### TASK DETAILS
Please reproduce the lines word for word, starting with the line that contains "Given: Hide the top Background copy layer" and ending with the line that contains "will click(x=89, y=17).", both included.

Word and element location records:
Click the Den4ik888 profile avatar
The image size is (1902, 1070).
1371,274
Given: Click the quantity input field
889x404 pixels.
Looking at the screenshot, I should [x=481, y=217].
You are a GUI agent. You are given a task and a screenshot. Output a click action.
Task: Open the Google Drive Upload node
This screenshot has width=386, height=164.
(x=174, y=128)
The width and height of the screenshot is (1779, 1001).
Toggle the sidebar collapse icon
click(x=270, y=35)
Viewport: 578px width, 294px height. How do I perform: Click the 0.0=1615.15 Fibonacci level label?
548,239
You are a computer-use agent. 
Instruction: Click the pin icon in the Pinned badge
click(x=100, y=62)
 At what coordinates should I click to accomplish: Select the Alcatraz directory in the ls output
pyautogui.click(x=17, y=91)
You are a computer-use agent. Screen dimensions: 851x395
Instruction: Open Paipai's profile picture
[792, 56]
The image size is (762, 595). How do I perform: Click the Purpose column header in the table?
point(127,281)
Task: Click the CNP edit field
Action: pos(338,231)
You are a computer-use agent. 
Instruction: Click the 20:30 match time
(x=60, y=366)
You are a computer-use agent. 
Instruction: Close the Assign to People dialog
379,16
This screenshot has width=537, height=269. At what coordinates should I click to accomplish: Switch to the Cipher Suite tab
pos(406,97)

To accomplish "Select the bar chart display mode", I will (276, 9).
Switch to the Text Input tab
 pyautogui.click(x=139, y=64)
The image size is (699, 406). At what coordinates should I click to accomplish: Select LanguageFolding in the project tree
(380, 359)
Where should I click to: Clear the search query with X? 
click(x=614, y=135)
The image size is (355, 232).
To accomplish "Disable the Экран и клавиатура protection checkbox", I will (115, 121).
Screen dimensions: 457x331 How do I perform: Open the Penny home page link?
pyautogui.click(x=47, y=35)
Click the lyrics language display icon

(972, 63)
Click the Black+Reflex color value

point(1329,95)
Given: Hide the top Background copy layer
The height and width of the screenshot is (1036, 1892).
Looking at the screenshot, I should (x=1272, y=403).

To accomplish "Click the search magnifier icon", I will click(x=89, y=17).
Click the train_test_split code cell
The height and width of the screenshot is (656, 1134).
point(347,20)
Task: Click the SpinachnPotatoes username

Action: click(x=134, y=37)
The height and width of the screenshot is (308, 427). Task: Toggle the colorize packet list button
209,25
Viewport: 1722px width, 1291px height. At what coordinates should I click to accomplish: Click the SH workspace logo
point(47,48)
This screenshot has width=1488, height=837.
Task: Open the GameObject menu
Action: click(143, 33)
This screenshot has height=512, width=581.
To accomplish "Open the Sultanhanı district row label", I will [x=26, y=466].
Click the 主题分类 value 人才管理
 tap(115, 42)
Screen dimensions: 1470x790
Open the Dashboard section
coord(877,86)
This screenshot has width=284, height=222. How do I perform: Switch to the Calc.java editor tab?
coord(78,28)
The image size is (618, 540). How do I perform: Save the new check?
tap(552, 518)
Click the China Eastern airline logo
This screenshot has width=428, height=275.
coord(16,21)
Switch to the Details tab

### REPLY TO THE TASK
Given: Hide the top Background copy layer
The height and width of the screenshot is (1036, 1892).
Looking at the screenshot, I should (x=1272, y=403).

To accomplish "Click the search magnifier icon", I will click(x=89, y=17).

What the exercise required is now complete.